Debt & Equity Levels
Debt usage in PE deals remains historically low. Median debt usage was just 48% of EV for deals completed in 4Q 2016 and 50% for deals completed in 1Q 2017, down from 51% in 3Q and 60% just a few years prior. Financing is readily available and rates are still low, but debt packages expressed as a percentage of purchase price will remain small in an environment of high valuations and stagnant earnings.
The same trend is supported by data on average equity contributions in our survey population, which relatively flatlined in 4Q at 51% of EV, then ticked up in 1Q 2017 to 53% of EV. This marks four consecutive quarters with average equity contributions above 50%. As discussed in previous reports, continually high equity contributions and low debt usage will put downward pressure on future PE returns. However, it should be noted that managers have increasingly relied on smaller-than-ideal debt packages at close, while planning on subsequent refinancings, which could be artificially inflating the equity contribution statistic. Even so, firms must put extra emphasis on operational improvements and organic value creation—in addition to sourcing relatively cheaper deals—to maintain the returns that many of their limited partners have come to expect.
Generally, the industry is moving toward more transparency in regards to fees and manager compensation. Last year, however, we saw an increase in the size of fees associated with PE deals. Monitoring fees—defined here as fees charged to the portfolio company by the general partner for its advisory and management services—increased slightly in 2016, to 3.0% of EBITDA. We attribute this increase to the dwindling quality of acquisition targets, as lower EBITDAs will incentivize higher fees as a percentage of earnings.
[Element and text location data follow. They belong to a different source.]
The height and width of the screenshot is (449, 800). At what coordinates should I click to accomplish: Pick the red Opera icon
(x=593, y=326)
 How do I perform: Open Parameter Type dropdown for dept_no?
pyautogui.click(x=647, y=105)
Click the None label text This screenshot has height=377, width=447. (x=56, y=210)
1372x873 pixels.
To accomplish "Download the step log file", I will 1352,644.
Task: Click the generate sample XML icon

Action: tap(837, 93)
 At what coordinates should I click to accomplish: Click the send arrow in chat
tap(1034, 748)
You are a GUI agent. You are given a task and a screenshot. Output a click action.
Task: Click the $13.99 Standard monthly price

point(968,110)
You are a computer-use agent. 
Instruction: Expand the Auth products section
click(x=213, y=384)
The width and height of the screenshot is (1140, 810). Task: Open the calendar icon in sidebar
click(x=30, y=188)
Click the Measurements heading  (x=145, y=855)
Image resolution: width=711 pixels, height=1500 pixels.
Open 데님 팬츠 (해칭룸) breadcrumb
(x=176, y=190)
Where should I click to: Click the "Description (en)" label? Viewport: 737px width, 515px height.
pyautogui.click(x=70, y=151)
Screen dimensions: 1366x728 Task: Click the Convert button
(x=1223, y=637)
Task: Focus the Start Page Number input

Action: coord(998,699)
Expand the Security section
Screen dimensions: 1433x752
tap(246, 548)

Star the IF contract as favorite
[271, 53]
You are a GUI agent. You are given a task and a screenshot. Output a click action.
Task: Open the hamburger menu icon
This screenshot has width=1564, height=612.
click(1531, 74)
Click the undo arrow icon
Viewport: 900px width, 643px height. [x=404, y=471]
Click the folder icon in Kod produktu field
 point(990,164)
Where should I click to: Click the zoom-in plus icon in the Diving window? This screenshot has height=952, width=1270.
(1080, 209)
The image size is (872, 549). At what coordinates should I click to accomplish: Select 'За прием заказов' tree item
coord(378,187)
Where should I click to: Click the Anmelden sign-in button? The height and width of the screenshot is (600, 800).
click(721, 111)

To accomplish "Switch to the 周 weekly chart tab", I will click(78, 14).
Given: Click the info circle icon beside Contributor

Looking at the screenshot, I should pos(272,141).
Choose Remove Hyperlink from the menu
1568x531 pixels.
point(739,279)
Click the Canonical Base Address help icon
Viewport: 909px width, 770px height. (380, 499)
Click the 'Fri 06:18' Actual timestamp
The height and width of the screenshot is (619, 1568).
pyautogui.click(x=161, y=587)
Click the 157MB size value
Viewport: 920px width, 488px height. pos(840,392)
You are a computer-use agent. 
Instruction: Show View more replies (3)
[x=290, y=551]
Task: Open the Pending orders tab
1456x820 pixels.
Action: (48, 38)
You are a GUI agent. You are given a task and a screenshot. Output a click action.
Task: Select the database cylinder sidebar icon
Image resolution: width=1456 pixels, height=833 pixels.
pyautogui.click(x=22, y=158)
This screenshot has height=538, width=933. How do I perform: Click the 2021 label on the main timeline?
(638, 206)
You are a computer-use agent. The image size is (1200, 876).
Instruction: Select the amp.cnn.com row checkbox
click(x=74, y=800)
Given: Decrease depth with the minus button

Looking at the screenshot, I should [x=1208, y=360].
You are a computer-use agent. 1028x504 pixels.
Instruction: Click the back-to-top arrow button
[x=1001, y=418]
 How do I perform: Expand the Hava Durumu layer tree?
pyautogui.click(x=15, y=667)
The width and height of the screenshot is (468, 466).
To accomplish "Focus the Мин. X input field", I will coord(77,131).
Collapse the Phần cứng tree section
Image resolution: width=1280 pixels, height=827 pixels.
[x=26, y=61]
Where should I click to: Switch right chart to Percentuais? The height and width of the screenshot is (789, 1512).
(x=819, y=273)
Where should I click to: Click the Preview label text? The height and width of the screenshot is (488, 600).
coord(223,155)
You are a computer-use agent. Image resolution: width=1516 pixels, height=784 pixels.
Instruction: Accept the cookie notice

Despite the uptick in fees as a percentage of earnings, the percentage of deals that have monitoring fees built into them dropped in both 4Q 2016 and 1Q 2017, to 25% and 17%, respectively. Due to the growth in co-investment popularity and subsequent direct involvement of LPs in portfolio companies, there has been heightened pressure to do away with, or at least lessen, monitoring Median transaction fee as % of deal value fees. In addition, the SEC has cracked down on accelerated monitoring fees recently, as showcased by Blackstone’s $39 million settlement over the matter in 2015.
Conversely, transaction fees—defined here as legal, advisory, accounting or due diligence fees specifically related to the transaction and paid to a third party by the company being acquired—increased last year to a median of 3.0% of deal size, up from 2.3% the year prior. Due to the intensified and well-documented trends of economic uncertainty, lofty M&A pricing and stagnant portfolio company earnings, PE firms examined each deal with extra scrutiny, more often employing specialty diligence firms and advisors to ensure quality before deploying capital.